EXERCISE DATA:
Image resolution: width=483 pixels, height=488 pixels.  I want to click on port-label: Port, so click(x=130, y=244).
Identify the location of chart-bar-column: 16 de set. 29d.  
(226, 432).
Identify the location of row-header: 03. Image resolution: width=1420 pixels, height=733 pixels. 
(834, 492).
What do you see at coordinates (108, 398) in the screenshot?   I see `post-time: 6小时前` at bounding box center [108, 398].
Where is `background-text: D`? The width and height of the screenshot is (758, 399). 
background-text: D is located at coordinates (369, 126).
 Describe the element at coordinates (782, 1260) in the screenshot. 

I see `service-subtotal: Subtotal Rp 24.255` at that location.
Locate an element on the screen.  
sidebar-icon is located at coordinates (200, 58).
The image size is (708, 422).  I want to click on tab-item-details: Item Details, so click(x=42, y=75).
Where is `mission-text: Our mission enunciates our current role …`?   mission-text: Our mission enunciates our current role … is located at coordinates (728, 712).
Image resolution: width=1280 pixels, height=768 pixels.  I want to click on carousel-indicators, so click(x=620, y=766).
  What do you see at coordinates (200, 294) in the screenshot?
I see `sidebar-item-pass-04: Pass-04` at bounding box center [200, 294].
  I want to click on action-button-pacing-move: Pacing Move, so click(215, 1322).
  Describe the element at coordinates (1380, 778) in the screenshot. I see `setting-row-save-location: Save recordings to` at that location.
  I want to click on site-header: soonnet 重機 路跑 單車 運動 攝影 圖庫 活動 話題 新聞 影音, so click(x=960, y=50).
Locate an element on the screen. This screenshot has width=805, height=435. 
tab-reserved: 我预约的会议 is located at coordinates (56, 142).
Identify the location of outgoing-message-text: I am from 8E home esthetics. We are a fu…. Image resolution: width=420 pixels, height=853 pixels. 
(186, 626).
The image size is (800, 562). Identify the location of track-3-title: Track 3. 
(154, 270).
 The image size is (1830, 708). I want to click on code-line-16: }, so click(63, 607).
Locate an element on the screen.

TASK STATEMENT: Retype the listing above exactly as it appears, from its first line through the line containing "coordinates (728, 712).", both included.

ANSWER FOR THE TASK:
Image resolution: width=483 pixels, height=488 pixels.  I want to click on port-label: Port, so click(x=130, y=244).
Identify the location of chart-bar-column: 16 de set. 29d.  
(226, 432).
Identify the location of row-header: 03. Image resolution: width=1420 pixels, height=733 pixels. 
(834, 492).
What do you see at coordinates (108, 398) in the screenshot?   I see `post-time: 6小时前` at bounding box center [108, 398].
Where is `background-text: D`? The width and height of the screenshot is (758, 399). 
background-text: D is located at coordinates (369, 126).
 Describe the element at coordinates (782, 1260) in the screenshot. 

I see `service-subtotal: Subtotal Rp 24.255` at that location.
Locate an element on the screen.  
sidebar-icon is located at coordinates (200, 58).
The image size is (708, 422).  I want to click on tab-item-details: Item Details, so click(x=42, y=75).
Where is `mission-text: Our mission enunciates our current role …`?   mission-text: Our mission enunciates our current role … is located at coordinates (728, 712).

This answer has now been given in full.